Today begins, what seems to be a long, interesting journey as a Nomad.
On moving out of my apartment: for the last few weeks I have slowly been moving my belongings into a storage in Orange County. This weekend is the Big Move. All my stuff, even the big furniture, needs to be in storage. Last night was my last in my apartment. It felt surreal, as though I would be back in my bed in my room the next night. Alas this isn’t the case. I have been packing all week. Last night I got sad for the first time. Not cry on the floor of my room sad, more like irritated. Everything, but my clothes are going to Orange County to wait for me until I move up there in December. All of my stuff, the things that make me me, the stuff I for some reason think I cant live without, its ALL going to be locked up in storage and out of my reach. It may seem petty, but it made for an interesting feel to a weird day.
I awoke this morning, without an alarm, bright and early, at 7 am. Couldn’t sleep, too anxious. I got up and packed my car with all my clothes. My car was full. Actually it’s Corey’s car. Which is large. It was filled. With my clothes. When my mother saw it all she said was “I wronged you, I shouldn’t have done this to you.” Thanks… I had this problem when I moved out of my parents, only it was twice as bad. Kristine (my former, former roommate) recalls me sitting in my, then new room, in a pile of my clothes saying “Kristine! I have so many clothes! How did this happen?!?” as if I am a victim of some heinous crime. I did the same thing when I moved today. It’s hard to realize how much you have of something, until it is in a HUGE pile in front of your face. Needless to say I will be making some donations to the Goodwill.
The middle of my day consisted of packing, moving, a long walk up a big hill with my mom and her dog, a veggie sandwhich, jazzercise (couldnt miss that), time with friends, a fitting for a dress for a wedding, and we have arrived at the evening.
Where am I moving? I am moving in with my good friends, the Willis’ family. I have been friends with their daughter, Sarah since we where teenagers. I am so blessed to have been welcomed into their home. They have been very gracious to me. This next month will allow me to save money and will give me and Sarah intentional time together before we move away from each other. Its a really precious time for us.
Living here is fantastic. But.

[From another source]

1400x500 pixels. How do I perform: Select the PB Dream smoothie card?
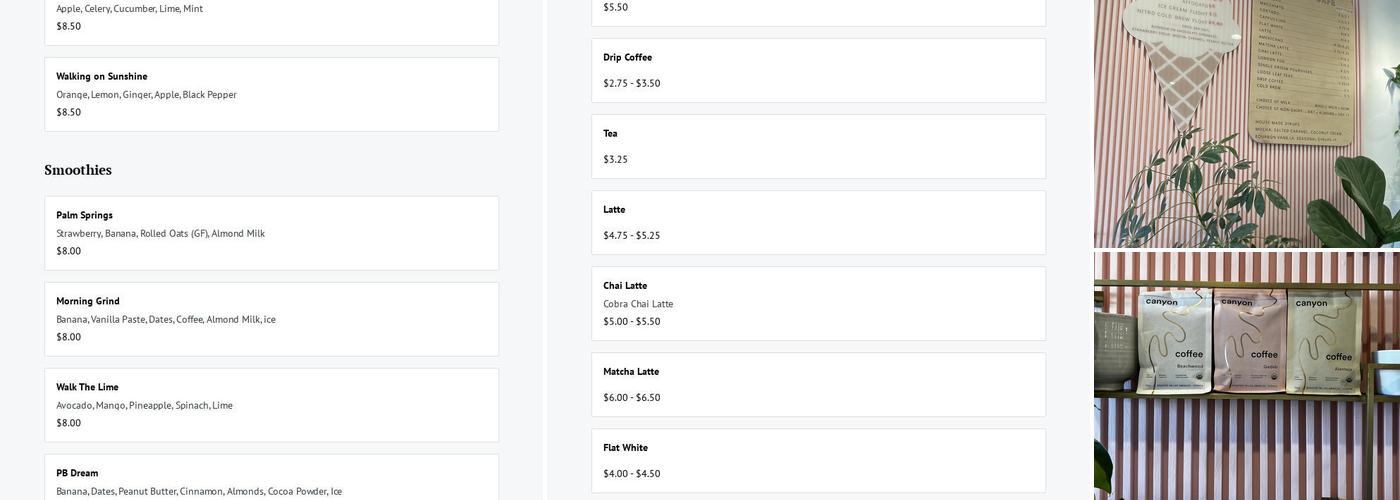(x=271, y=479)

There will be a lot of adjustments. First of all I am living with a family. Its been a long time since its been like this. It means dinner at home a few nights a week. It means lots of noise. It means living where there is a washer and dryer. Where there is a guard dog. Video games. Dishes for 8. It’s just different. I am sharing a bathroom for the first time with a boy, correction, with a MAN. He cornered me in the kitchen this evening to lay down the law about the bathroom schedule. We really didn’t iron out the kinks on that one. My room, decorated comfortably as a spare room, is not MY room. There are pictures of the woods and a safe full of guns in there. I am not complaining, I am so grateful. I am so joyful. I just need to adjust to the new scenery. I love this family and am going to enjoy my time here. Oddly enough with all these changes, I am more indifferent than I expected. I am actually happier than I expected. I feel at home, or at least my heart does, and that’s enough for the rest of me.
Tomorrow 6 people will be helping me move the rest of my belongings into storage. so.there’s.that.
Some days are worth blogging. This one isn’t. It was a simple day. It was just weird. Weird that I don’t have a kitchen. Weird that my lotion is in storage. Weird that this is for a short time. Oh and don’t worry, I will keep everyone in the loop for all the exciting, and not so exciting moments.